TASK PROMPT -
What you give must be the lines from the one containing "Given: Click the 自动分配规则 dialog title" through the last line of the listing below, exactly, with nothing else and no pictures.

RECORDS FOR THE TASK -

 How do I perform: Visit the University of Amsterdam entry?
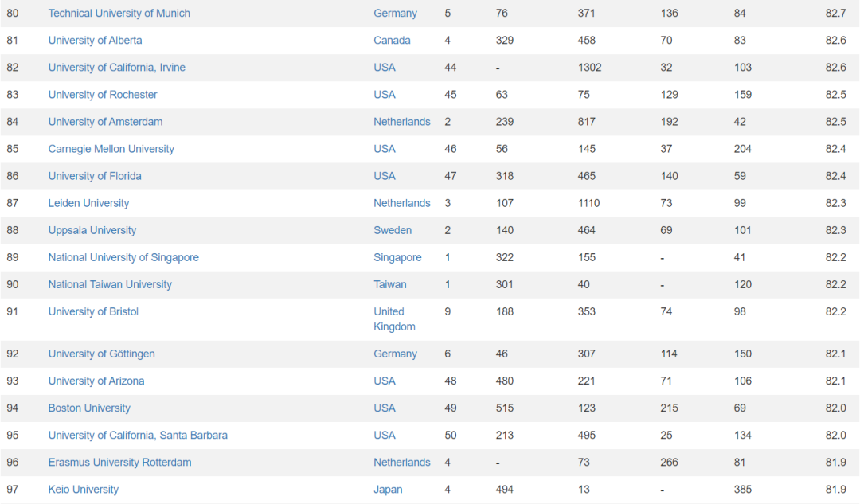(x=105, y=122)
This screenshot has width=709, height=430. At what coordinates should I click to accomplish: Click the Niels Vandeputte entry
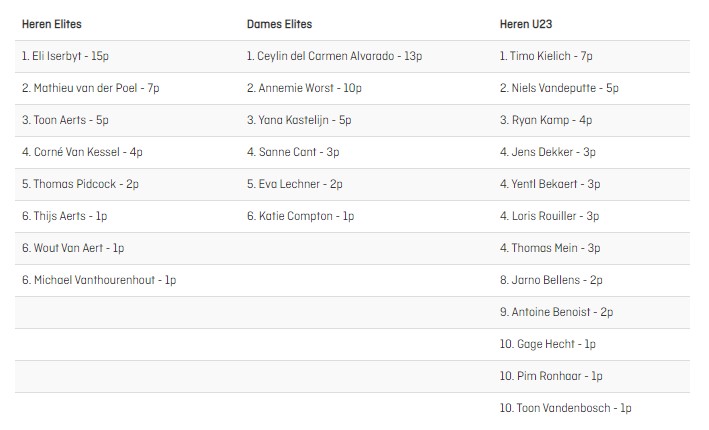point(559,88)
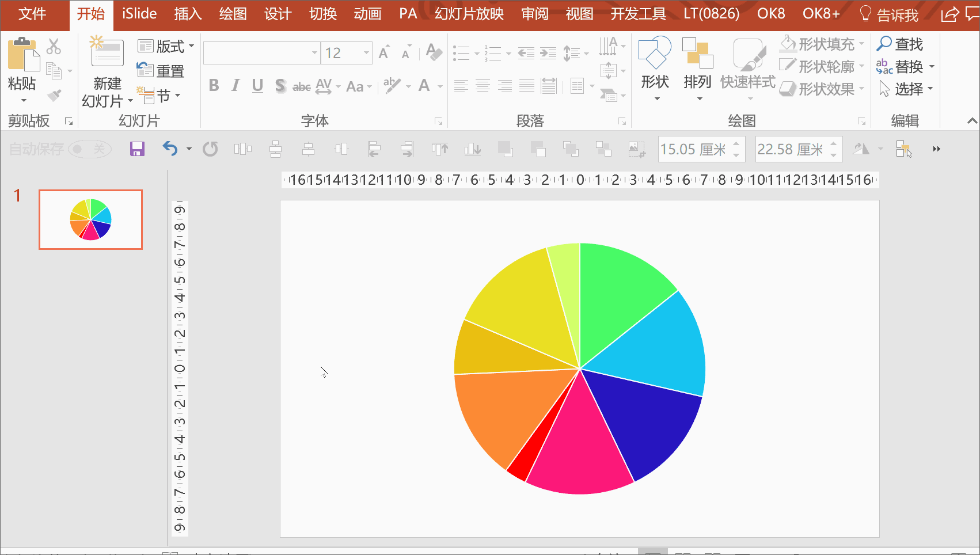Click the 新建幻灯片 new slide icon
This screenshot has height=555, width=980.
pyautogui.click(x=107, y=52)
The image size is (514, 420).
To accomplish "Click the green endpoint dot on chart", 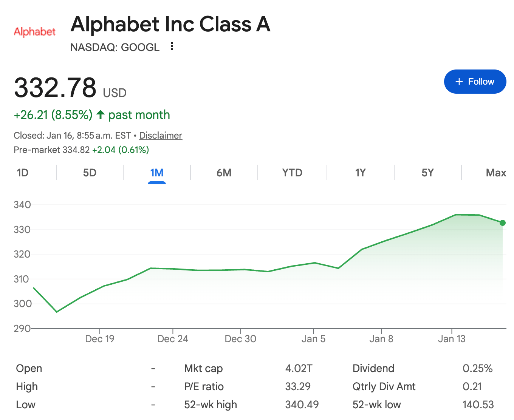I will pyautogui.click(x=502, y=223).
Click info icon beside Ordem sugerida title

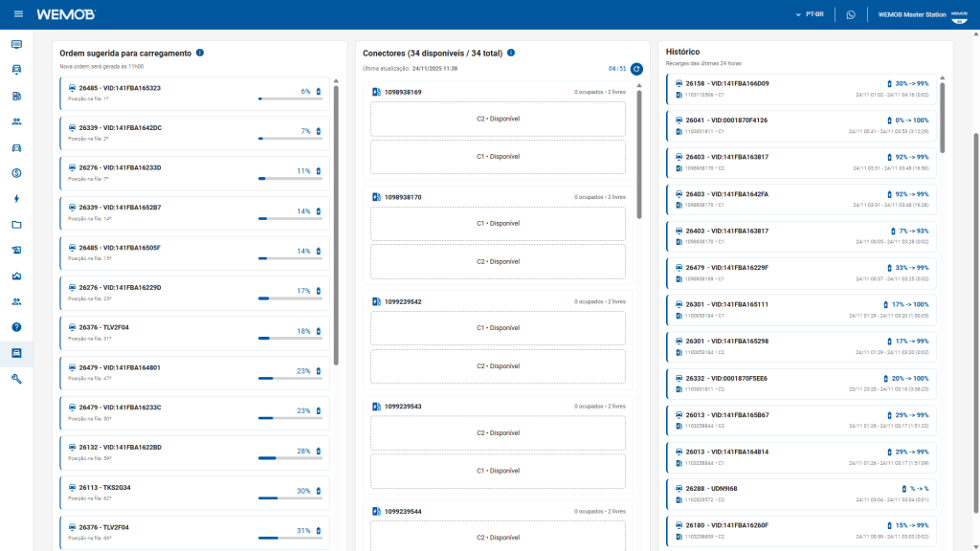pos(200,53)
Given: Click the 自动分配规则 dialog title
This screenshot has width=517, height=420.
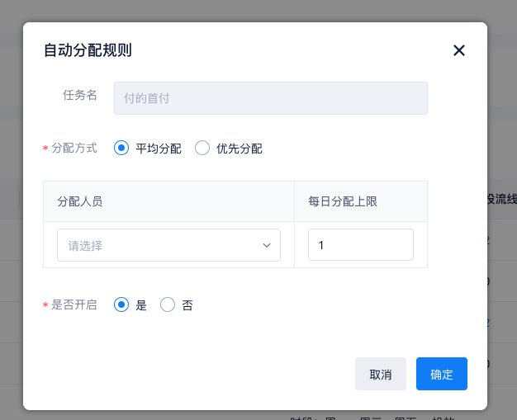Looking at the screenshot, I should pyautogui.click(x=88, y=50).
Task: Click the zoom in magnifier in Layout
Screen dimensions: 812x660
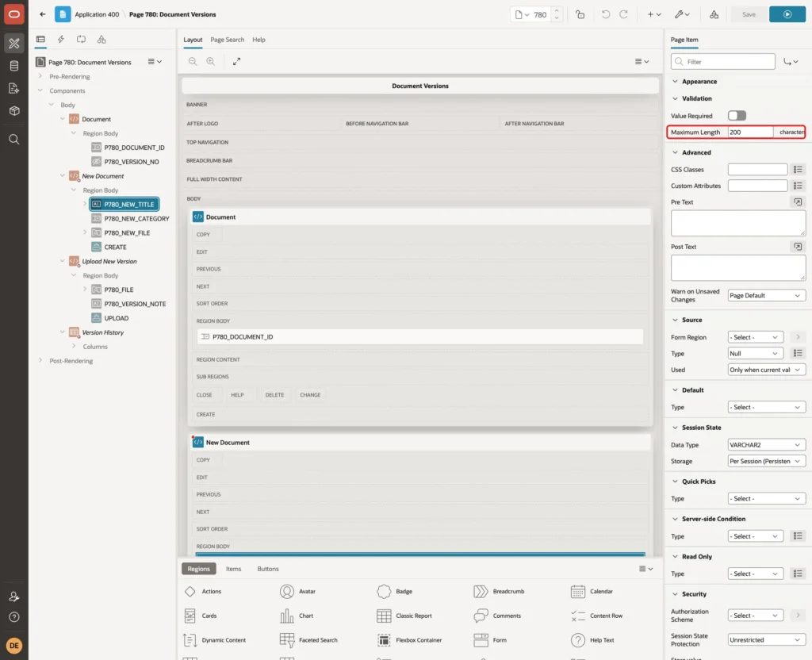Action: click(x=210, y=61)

RESULT BELOW -
Given: Click the 自动分配规则 dialog title
This screenshot has width=517, height=420.
Looking at the screenshot, I should pyautogui.click(x=88, y=50).
Task: Click the zoom in magnifier in Layout
Screen dimensions: 812x660
Action: click(x=210, y=61)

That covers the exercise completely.